● **INSTRUCTIONS TO FOLLOW**
Gather up every line from the entries below that uses the word "Enter".

[Stored data entries]
=== Begin Enclosure ===
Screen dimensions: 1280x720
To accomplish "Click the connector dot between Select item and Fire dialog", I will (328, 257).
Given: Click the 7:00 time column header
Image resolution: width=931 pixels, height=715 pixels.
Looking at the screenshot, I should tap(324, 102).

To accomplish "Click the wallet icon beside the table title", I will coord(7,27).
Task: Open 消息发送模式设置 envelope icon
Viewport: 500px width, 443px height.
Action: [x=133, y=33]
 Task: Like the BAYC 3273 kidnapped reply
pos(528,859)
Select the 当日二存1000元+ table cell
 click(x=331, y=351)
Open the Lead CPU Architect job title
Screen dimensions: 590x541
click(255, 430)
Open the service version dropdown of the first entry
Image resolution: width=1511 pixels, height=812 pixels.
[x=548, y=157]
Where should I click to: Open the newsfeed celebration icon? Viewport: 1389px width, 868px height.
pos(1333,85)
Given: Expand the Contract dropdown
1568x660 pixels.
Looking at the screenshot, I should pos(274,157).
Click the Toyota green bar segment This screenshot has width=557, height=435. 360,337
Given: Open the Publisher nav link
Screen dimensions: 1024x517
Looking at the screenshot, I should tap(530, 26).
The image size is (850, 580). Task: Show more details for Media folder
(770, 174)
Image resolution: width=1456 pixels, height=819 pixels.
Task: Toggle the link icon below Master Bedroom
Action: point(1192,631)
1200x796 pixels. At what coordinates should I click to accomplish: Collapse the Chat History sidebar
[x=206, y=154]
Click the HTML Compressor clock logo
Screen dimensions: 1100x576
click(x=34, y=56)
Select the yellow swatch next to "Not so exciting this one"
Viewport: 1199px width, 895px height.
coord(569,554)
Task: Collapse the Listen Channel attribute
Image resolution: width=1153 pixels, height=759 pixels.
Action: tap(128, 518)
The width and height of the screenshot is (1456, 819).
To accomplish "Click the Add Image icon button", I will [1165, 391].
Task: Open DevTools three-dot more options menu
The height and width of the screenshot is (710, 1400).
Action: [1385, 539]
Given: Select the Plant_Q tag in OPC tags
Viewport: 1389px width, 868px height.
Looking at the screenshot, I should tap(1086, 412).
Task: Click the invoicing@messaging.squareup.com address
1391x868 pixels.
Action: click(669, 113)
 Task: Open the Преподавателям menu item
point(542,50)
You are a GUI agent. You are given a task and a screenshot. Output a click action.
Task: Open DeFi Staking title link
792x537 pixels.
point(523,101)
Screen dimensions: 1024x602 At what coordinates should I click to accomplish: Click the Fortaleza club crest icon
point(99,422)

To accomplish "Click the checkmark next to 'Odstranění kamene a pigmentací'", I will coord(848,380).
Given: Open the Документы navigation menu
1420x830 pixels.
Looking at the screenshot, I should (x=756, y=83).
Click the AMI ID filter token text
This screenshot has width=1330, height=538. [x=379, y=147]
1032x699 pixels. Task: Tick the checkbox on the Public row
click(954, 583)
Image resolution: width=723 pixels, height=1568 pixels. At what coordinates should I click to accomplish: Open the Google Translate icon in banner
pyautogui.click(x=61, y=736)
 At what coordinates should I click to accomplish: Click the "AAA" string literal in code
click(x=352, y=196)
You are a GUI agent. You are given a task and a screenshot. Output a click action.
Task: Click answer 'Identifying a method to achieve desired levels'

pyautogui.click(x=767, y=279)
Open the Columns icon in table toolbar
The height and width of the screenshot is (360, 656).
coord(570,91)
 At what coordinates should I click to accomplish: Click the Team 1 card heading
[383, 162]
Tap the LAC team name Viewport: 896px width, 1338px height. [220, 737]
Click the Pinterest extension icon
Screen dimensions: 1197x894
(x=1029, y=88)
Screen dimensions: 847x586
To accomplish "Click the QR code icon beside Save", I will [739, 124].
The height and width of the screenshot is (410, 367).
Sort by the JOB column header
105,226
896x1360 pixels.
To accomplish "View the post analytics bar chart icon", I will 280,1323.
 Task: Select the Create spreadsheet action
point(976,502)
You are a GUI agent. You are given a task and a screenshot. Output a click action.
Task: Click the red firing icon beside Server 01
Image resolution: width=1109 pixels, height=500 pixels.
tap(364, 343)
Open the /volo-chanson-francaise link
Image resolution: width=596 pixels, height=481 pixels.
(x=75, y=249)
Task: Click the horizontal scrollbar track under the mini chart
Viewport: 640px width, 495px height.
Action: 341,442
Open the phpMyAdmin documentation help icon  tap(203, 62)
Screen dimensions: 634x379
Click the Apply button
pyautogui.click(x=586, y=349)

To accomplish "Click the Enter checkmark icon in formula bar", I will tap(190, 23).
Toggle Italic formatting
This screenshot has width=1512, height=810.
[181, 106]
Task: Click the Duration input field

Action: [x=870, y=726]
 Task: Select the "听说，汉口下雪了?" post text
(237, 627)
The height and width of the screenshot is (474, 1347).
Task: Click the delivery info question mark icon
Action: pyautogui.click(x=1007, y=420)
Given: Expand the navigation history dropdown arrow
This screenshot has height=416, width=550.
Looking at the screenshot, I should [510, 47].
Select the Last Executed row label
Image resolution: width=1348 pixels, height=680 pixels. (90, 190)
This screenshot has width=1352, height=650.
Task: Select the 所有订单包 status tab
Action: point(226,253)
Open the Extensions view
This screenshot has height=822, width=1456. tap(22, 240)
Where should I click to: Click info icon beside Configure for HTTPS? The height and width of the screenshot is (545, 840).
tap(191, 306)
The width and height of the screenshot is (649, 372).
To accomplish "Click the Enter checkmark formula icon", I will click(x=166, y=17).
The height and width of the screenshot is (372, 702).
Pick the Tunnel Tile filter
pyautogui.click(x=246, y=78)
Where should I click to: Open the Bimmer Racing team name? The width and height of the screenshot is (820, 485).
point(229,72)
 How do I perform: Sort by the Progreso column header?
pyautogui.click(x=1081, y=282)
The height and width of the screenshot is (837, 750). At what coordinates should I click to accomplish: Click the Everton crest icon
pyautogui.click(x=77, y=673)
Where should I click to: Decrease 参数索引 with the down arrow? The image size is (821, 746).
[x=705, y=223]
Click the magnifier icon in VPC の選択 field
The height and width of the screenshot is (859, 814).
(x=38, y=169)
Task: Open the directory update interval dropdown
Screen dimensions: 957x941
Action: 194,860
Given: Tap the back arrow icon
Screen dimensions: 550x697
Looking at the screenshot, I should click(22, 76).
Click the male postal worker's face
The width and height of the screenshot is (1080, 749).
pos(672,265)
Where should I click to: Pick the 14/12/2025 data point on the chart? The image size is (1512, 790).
=== End Enclosure ===
● **SOLUTION TO THIS PROBLEM**
To accomplish "Click the Enter checkmark icon in formula bar", I will tap(190, 23).
To accomplish "Click the Enter checkmark formula icon", I will click(x=166, y=17).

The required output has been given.